デカルト主義、ガッサンディ主義、実体変化 Ariew, “Cartesians, Gassendists, and Censorship”

Descartes Among the Scholastics (History of Science and Medicine Library: Scientific and Learned Cultures and Their Institutions: Vol. 1)

Descartes Among the Scholastics (History of Science and Medicine Library: Scientific and Learned Cultures and Their Institutions: Vol. 1)

  • Roger Ariew, “Cartesians, Gassendists, and Censorship,” in his Descartes among the Scholastics (Leiden: Brill, 2011), 267–94.

 17世紀後半のフランスでの二大思潮であるデカルト主義とガッサンディ主義のそれぞれの支持者が、ふりかかる批判や検閲にどう応じたかを分析した論文を読みました。カトリックは1663年にデカルトの著作を禁書目録に載せました。しかしフランスではカトリックによる検閲は十分な効力を持ちませんでした。効果のあるデカルト主義に対する弾圧がはじまったのは、1671年に王の名のもとに布告が出て、デカルト哲学を大学で教えたり著作で解説したりしてはならぬと命じられてからです。布告では物質即延長というデカルトの教えがカトリックの実体変化(パンがキリストの肉体となる)を説明不能にするとして批判されていました。実際アンジュー大学では禁じられた学説を教えた(そのなかにはデカルトの学説が多かった)として4名の教員が批判されたり追放されたりしています

 一方パリでは神学部と医学部がデカルト主義弾圧に加わったものの、学芸学部は何らの対応も取りませんでした。これはアルノーが匿名で出版したパンフレットの効果のためかもしれません。アルノーによれば哲学と神学は切り離されるべきなので、ある特定の哲学の教えが実体変化を説明できないからといって、それを弾劾することは宗教的に有害です。また著名なイエズス会士らもまた実体形相を否定しているので、デカルトのみに批判を集中させることは筋が通りません。そもそも実体変化を説明できないという点でデカルト哲学が禁止されるならアリストテレスの哲学も禁止されなくてはならないでしょう。アルノーが我慢ならなかったのは、デカルトが弾圧される一方でガッサンディ主義がお咎めなしですまされていることです。デカルトによる最も確かな神の存在証明と霊魂の不死性を否定したガッサンディがなぜ弾圧されないのでしょうか。彼の哲学は現実に無神論者とエピクロス主義者を生み出しているのに(少なくともアルノー目線では)。
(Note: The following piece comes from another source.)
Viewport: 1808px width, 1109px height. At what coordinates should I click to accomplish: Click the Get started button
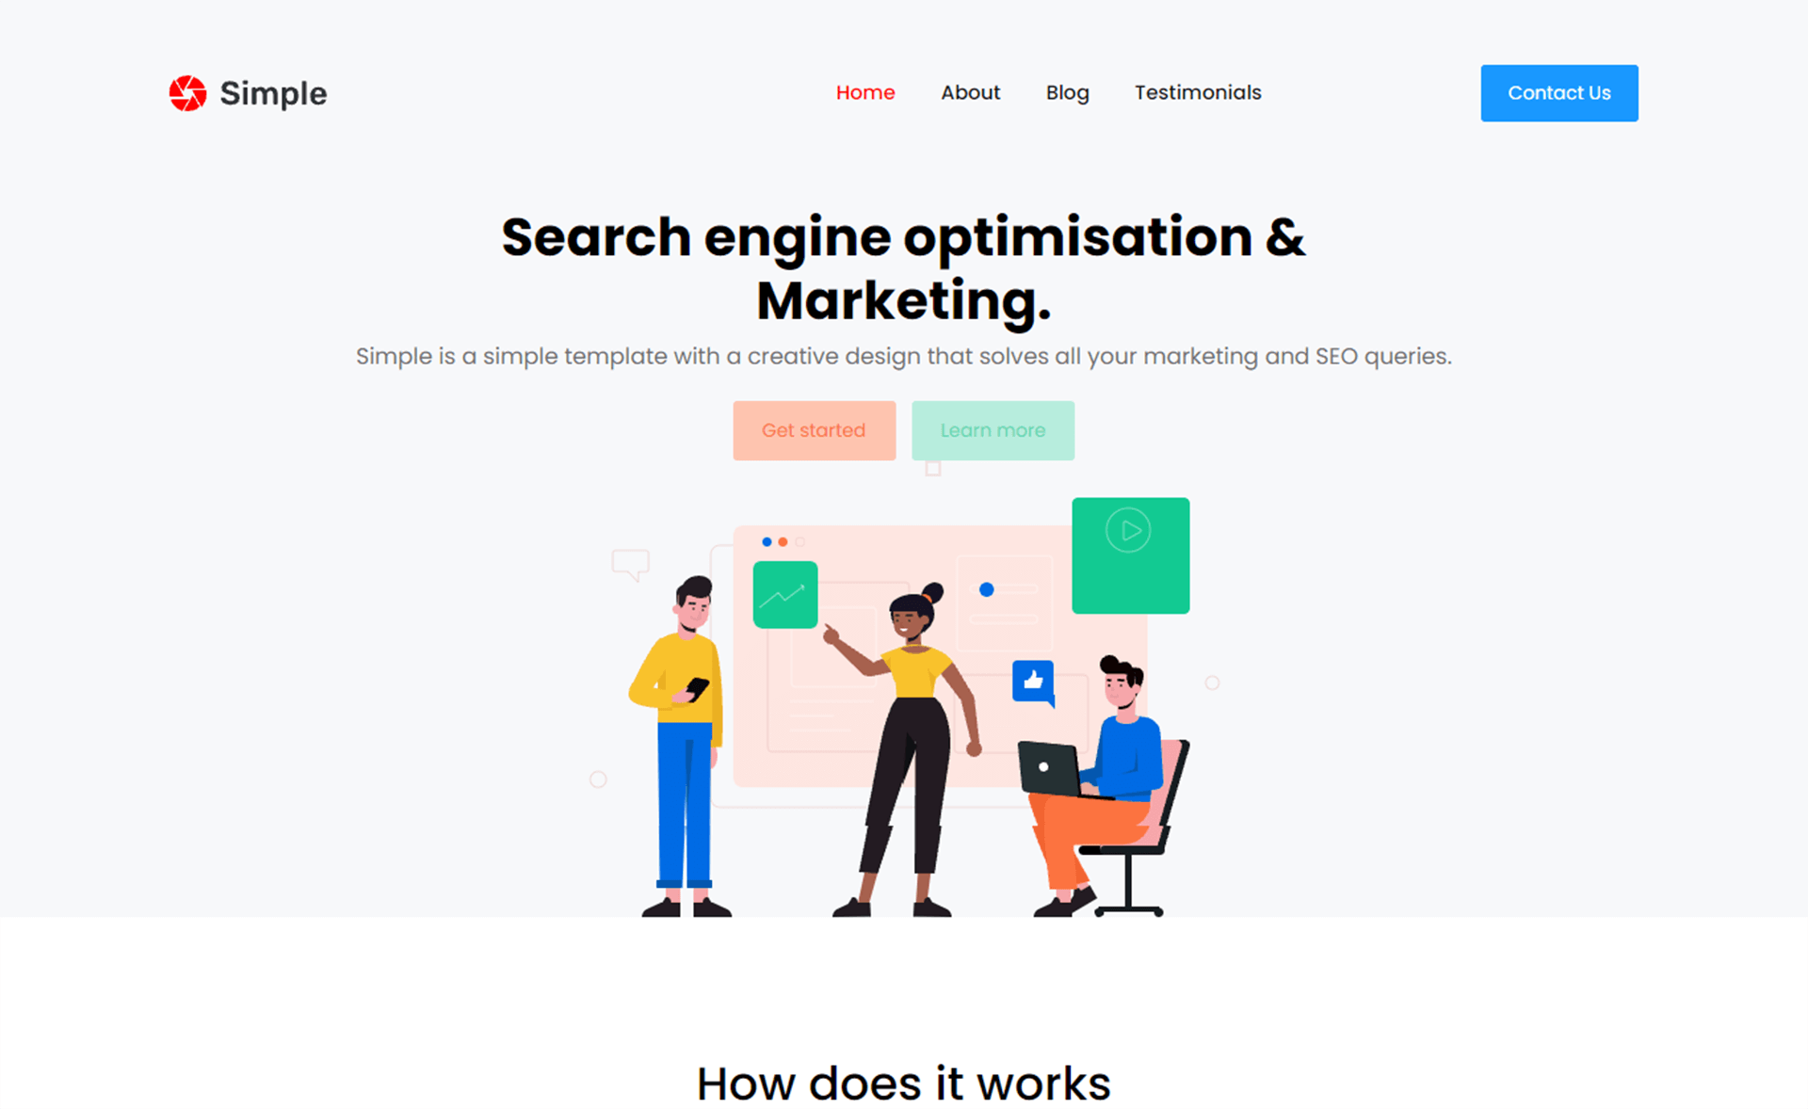(x=815, y=430)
 ガッサンディ主義者の側もデカルト批判を他人ごととしてすましてはいられませんでした。ガッサンディ主義者ベルニエの考えでは、延長即物質というデカルトの哲学が実体変化を説明できないとするならば、分割不可能な原子から延長が導出されるというガッサンディの哲学でも実体変化が説明できないことになってしまいます。そこで彼はガッサンディ主義の擁護に乗り出しました。彼の擁護の要点は二つあり、一つは哲学的議論によってガッサンディの物質論からも実体変化が説明できると主張することでした。もう一つはより哲学の方法に関するものでした。実体形相というのは神の奇跡に関することなのだから、それについて確かなことは理性では分からない。だから、許されているのは、独断論に陥らないようにしながら蓋然的な議論を行うことである。デカルト独断論に陥っているのに対して、ガッサンディの哲学は穏やかな形で説得力のある哲学を提示することができるではないか。デカルト独断論を否定し蓋然主義をとることで、デカルト主義が受けていた弾圧を回避しながら、新たな哲学を擁護しようとベルニエは考えていたのです。

 デカルト主義とガッサンディ主義の境界線は実は時としてあいまいでした。ウォルター・チャールトンのようにガッサンディ主義者でありながら、デカルトの哲学から多くを学んでいる者がいる一方で、Jacque Du Roure, Bernard Lamy, François Bayleのようにデカルト主義にとどまりながらもより経験主義に傾いている者たちもいました。特に後者のようなデカルト主義者はガッサンディ的な経験主義に近寄ることで、弾圧を和らげようとしていたと考えられます(本書9ページ参照)

 その後もデカルト主義に対する弾圧は繰り返しなされました。しかしフランス社会にあった分断のせいでそれらの弾圧は大きな効力を持たず、デカルト主義がフランスから根絶されることはついにありませんでした。